# What you should do:
Please duplicate every line exactly, from the line containing "has height=784, width=1565." down to the line containing "Open the New", both included.

====== Given entries ======

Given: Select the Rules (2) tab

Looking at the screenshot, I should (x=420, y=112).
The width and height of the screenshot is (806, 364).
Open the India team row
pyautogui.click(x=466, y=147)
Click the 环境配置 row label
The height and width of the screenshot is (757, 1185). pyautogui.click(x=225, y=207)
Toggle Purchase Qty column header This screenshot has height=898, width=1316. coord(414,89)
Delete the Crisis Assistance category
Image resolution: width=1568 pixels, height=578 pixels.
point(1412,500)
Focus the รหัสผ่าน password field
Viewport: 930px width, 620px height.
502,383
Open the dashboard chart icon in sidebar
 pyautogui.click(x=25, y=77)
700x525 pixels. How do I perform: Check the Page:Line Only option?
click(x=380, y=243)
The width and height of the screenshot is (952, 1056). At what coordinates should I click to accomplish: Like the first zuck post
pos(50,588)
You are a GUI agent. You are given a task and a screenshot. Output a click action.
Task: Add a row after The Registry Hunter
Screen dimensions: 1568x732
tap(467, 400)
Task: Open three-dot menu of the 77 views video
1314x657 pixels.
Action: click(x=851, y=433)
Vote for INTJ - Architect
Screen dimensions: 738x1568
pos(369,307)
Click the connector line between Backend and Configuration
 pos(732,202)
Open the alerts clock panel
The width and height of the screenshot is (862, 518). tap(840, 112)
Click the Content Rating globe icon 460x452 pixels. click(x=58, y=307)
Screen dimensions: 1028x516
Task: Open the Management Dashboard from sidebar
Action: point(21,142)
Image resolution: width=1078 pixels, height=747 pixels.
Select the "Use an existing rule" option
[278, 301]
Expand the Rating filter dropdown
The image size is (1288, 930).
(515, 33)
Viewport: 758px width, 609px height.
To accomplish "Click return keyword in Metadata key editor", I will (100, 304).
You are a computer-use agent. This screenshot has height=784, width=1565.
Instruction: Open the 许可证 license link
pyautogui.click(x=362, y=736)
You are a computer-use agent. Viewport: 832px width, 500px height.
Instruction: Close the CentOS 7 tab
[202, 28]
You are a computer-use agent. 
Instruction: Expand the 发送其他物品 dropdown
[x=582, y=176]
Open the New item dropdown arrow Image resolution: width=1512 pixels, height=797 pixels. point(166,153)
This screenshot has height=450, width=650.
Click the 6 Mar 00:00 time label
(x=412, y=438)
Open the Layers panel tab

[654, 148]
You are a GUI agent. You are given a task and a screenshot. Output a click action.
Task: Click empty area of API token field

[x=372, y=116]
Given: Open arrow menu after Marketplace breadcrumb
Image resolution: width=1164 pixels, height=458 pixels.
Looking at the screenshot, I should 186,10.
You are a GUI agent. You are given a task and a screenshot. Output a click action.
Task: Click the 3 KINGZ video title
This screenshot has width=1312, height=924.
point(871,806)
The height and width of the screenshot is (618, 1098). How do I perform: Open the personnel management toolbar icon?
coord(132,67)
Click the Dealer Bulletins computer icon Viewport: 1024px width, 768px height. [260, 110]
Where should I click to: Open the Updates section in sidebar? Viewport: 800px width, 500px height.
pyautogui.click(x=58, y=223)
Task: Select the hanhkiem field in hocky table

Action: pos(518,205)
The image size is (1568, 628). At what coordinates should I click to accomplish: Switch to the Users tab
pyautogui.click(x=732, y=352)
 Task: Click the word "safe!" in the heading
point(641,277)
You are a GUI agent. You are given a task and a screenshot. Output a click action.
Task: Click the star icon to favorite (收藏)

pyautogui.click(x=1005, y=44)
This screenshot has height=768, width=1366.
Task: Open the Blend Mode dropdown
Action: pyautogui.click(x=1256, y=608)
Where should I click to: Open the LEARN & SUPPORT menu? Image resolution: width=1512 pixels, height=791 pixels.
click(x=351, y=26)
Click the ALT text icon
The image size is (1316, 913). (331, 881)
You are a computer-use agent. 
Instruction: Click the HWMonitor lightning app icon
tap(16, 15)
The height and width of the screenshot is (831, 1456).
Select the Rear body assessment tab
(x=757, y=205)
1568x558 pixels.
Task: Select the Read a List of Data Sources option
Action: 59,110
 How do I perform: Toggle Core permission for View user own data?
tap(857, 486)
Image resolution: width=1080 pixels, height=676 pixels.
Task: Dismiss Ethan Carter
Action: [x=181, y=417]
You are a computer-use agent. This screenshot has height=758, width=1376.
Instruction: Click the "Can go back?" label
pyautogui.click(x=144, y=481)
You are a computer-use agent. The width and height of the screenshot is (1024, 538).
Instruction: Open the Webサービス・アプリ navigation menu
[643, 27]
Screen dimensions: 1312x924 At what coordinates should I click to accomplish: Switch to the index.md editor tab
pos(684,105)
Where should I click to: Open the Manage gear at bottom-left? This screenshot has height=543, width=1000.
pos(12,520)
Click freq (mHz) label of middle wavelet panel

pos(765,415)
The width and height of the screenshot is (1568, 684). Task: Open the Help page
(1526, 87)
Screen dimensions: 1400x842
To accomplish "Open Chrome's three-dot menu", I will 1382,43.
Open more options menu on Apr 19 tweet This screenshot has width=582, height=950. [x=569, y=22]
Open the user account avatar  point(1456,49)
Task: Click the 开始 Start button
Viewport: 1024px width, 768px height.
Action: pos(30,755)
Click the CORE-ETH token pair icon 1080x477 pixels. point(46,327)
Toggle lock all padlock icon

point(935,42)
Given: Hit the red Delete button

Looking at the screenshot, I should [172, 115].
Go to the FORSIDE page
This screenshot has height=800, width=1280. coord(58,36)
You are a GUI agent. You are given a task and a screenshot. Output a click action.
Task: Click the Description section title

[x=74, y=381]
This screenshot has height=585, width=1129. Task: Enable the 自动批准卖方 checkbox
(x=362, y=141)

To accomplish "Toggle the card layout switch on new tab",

======

# Solution to this task:
You are a computer-use agent. This screenshot has height=784, width=1565.
Instruction: Open the 许可证 license link
pyautogui.click(x=362, y=736)
You are a computer-use agent. Viewport: 832px width, 500px height.
Instruction: Close the CentOS 7 tab
[202, 28]
You are a computer-use agent. 
Instruction: Expand the 发送其他物品 dropdown
[x=582, y=176]
Open the New item dropdown arrow Image resolution: width=1512 pixels, height=797 pixels. point(166,153)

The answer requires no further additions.